Let's take a closer look at the actual text in question.

"In engineering analysis, physical quantities such as the _length_ of a
beam or the velocity of a body are routinely modeled by variables in
equations with numbers as values.  While human engineers can interpret
these numbers as physical quantities by inferring dimension and units from
context, the representation of quantities as numbers leaves implicit other
relevant information about physical quantities in engineering models, such
as physical dimension and unit of measure..."
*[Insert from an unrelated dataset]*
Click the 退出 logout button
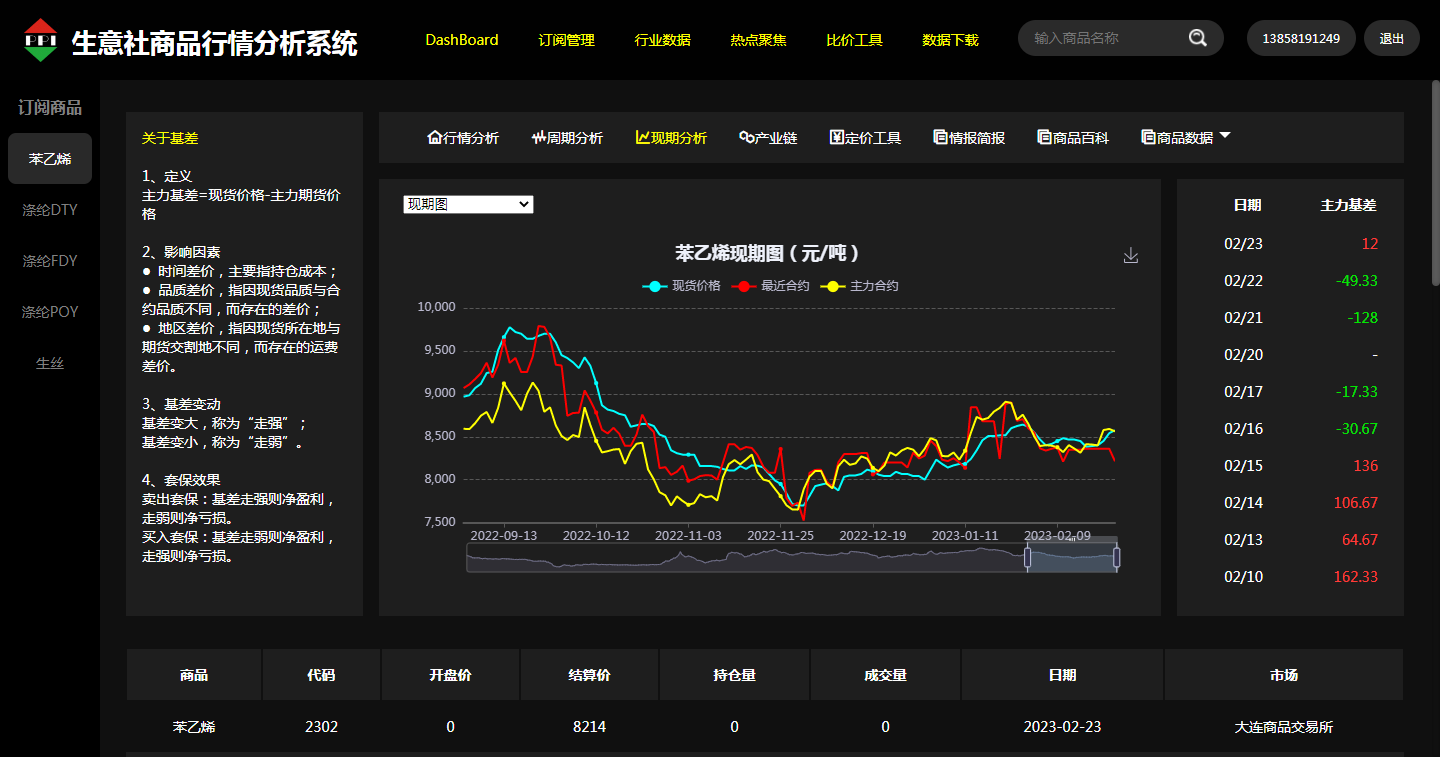 pyautogui.click(x=1391, y=39)
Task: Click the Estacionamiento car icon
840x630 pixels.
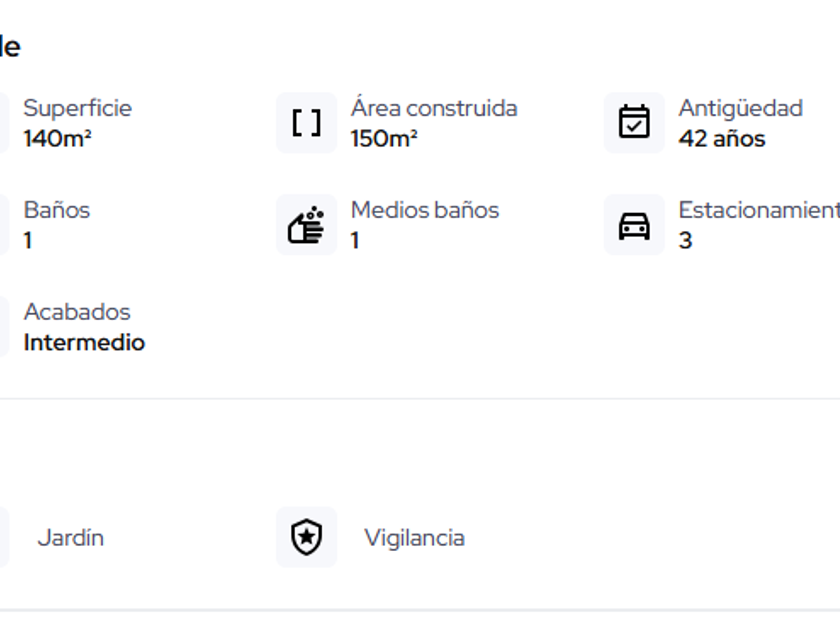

The word _length_ was linked to the definition of list length, which is clearly
not what was meant in the sentence.  Ben took the word length to mean what is 
spelled length-dimension in that ontology.  In the sentence quoted above, it is
(intended to be) referring to a scalar quantity that is the value of a function
from beams to quantities -- the "length" in question is a scalar quantity of 
dimension length-dimension.  It isn't the dimension, and it isn't the function 
from beams to length quantities.  All these distinctions are muddied by the 
natural language text, but are explicit in the formalization.  Ben's 
interpretation isn't wrong; he chose one of the three common ways in which 
words about quantities are used in engineering texts.  The fact that the words 
are ambiguous and used inconsistently in text, and that the distinctions matter
for sharing models, are the motivations for us writing the ontologies.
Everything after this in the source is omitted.